> [PROBLEM STATEMENT]: Across the records below, report how many lines include the word "target", stating the number alone.

═════ GIVEN ENTRIES

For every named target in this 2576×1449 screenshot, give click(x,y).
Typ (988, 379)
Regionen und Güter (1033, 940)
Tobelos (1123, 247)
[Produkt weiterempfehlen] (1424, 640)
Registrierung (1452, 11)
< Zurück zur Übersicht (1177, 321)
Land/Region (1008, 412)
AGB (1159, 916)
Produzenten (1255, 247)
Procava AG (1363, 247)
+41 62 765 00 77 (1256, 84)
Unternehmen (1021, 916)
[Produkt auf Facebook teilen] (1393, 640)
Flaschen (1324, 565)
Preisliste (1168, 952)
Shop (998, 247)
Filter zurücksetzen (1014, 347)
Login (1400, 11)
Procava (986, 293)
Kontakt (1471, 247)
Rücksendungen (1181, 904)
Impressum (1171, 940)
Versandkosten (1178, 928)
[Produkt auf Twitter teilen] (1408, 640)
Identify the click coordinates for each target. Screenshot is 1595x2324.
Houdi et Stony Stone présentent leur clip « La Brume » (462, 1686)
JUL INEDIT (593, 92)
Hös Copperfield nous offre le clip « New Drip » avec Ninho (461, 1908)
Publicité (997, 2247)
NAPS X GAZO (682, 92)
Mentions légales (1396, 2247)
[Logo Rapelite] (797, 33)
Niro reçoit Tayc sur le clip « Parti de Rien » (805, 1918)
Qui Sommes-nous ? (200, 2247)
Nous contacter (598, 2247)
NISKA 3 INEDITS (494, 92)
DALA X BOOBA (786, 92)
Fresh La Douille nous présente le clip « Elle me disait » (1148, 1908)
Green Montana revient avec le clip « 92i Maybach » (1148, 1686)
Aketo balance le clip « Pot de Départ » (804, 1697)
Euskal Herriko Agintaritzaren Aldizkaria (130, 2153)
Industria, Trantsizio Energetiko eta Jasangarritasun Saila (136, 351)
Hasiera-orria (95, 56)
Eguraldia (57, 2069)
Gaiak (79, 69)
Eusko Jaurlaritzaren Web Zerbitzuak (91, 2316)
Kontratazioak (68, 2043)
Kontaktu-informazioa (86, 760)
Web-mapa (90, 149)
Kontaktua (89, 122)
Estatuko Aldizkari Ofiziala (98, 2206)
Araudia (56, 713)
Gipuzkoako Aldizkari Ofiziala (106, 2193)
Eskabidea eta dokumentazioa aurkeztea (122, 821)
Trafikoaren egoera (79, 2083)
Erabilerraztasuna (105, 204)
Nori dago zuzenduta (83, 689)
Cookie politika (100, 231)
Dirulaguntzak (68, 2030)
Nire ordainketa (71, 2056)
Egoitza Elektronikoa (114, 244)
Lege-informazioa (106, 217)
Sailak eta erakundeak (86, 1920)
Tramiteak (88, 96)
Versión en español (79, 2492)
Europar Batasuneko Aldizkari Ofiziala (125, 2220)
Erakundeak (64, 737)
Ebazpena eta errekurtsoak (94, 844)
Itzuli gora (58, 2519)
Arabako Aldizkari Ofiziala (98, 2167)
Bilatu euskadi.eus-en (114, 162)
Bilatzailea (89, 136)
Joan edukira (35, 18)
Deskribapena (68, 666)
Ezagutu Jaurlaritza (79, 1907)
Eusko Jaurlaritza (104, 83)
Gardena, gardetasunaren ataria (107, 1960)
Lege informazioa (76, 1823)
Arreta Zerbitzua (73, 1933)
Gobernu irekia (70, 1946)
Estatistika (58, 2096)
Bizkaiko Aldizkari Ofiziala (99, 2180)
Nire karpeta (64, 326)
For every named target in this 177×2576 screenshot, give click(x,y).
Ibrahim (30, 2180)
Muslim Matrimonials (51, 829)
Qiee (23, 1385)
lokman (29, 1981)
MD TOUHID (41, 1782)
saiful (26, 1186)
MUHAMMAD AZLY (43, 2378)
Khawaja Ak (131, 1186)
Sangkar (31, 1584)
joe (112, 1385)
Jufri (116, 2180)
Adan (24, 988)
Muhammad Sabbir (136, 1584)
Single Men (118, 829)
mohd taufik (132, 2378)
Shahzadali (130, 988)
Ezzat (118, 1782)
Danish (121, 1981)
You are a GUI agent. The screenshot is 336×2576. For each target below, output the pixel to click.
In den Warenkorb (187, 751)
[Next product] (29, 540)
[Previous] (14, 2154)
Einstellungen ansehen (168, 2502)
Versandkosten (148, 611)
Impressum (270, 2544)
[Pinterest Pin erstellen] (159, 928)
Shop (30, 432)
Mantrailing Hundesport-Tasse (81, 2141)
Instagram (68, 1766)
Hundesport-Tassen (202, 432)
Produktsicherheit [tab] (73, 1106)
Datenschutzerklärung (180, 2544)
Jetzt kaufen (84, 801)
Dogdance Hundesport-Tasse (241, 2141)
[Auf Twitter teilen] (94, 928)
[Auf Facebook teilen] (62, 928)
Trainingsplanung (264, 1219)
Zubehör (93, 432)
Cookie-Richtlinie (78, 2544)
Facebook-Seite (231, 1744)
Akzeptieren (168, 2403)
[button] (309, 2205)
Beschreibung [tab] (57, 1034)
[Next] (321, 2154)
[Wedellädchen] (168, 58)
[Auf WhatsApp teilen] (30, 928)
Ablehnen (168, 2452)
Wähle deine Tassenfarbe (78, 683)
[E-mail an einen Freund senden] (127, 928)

══════════

> [RESPONSE FOR THIS EXERCISE]: 4